Oculus Rift playtime


I sneaked into our Oculus Rift demo room today to see what all the fuss was about. I’d heard lots of negatives about Oculus as a VR platform; the resolution is not high enough, the thing is too damn big, it’ll make you nauseous, so I was expecting to be underwhelmed.

I put the headset on. For something that looks so big, it’s surprisingly comfortable. Within a few seconds, I didn’t realise I had it on. I then faffed about for five minutes trying to play a game, and not figuring out the controls. Everything was bright and cartoonist and not realistic, yet at the same time there was a solidity to the objects I was (trying) to react with. I blundered into a demo of a 3D real time strategy game, where all I seemed to do was crash my giant robot into mountains.

And then I turned around.

That was the wow moment that convinced me I want one of these. The game I played was on a large tabletop in front of me, but when I turned I could see an entirely different room behind me. It wasn’t anywhere near photorealistic – it was like a pretty good computer animation from the last decade – but that didn’t matter. I was there, in a room full of piping and bulkheads and robots in the audience, and not in a small generic office space at all. Who cares about photorealism when it feels this real?

Possibly, that’s even a good thing. Keeping the resolution a bit lower might keep us out of the uncanny valley. I only mucked around with it for a quarter of an hour at most, so I don’t have any feel for whether the resolution becomes a problem over time (or the headset weight) but it was pretty damn impressive for that short experience.

Now if I could run Excel in Oculus, then I’d truly be sold on this.

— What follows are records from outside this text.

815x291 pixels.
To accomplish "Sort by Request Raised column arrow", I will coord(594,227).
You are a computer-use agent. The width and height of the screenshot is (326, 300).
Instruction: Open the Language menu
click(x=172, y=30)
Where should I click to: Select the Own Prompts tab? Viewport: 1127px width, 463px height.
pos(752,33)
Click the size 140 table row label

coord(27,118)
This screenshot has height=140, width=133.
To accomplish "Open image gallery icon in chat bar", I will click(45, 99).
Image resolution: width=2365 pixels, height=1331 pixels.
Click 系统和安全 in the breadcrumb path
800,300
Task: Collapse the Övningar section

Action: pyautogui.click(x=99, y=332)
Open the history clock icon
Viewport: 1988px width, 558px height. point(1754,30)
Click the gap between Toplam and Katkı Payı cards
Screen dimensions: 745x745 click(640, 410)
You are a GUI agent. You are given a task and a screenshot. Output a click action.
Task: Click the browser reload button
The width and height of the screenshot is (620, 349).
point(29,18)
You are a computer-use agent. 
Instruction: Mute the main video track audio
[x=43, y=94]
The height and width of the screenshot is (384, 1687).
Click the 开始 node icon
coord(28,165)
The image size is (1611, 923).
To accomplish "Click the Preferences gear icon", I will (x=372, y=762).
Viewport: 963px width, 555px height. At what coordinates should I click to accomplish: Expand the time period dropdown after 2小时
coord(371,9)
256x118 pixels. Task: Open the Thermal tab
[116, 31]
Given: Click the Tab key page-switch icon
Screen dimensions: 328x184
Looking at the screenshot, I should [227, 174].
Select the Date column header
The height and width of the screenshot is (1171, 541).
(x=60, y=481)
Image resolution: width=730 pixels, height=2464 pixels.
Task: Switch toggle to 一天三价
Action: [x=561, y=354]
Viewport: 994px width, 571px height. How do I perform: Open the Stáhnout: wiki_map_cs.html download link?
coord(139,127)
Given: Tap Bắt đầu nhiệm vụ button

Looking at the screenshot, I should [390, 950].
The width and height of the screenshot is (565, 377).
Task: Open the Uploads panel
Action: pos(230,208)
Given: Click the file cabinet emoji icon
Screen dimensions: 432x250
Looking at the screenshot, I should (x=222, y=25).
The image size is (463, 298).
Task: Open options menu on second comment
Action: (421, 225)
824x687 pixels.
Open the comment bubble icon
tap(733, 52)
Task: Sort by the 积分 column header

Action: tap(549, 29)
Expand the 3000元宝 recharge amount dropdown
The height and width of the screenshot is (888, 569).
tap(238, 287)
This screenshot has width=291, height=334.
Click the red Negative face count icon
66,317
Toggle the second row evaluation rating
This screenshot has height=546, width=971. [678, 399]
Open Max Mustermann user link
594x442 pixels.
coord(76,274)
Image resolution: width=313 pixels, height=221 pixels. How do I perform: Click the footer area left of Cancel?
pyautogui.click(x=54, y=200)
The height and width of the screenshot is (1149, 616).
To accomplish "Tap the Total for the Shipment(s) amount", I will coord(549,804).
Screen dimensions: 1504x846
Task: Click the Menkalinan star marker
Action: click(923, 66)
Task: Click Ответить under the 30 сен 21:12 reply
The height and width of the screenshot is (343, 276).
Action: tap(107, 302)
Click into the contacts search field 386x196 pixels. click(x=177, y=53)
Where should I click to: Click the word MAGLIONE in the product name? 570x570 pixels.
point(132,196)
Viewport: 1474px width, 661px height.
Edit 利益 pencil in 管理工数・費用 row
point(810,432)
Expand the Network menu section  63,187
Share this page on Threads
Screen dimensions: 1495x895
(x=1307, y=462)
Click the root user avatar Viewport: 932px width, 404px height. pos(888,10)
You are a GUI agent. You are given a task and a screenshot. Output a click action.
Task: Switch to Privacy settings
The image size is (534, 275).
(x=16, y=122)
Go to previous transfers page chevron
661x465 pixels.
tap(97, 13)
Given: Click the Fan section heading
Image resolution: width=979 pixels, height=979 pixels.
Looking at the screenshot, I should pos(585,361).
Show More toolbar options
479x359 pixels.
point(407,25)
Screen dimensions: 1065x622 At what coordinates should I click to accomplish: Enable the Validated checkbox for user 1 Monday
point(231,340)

One response to “Oculus Rift playtime”

  1. Actually you can run Excel and PowerPoint in Oculus. In Steam there is an app called Virtual Desktop, you can basically sit back and watch your screen from whatever distance to screen and size as possible. You can even load up a movie and watch it this way, it’s not bad at all, for short bursts. It kind of works, but it’s not as pin sharp as looking at a good-sized IPS screen running at 4k. I use Excel quite a bit too, and I find the perfect screen is my Philips 50″ 4K behemoth.

    Oh yes, Oculus is very impressive for the first few times you try it. I went through a phase of trying loads of games and mini-experiences, and got my other half and family members all to have a go. It certainly is worth having. That being said, there are literally no games for it that compete with triple A or brilliant indie games that you can play on your desktop. Movement is dodgy in VR, which is why a lot of games give you the forced option to teleport rather than walk. Resolution is not sharp enough, but the immersion factor is definitely there. When you put Oculus on, it’s truly a bit like stepping a bit into the Matrix.

    Some people, even scientists think we’re living in a holographic or simulated universe. It does make you wonder, if being alive is just a super high-tech version of VR, and our bodies are holo-suits.

    Am still waiting for Oculus Touch, and hopefully some great games. But so far, VR is still somewhat of a novelty, rather than a revolution.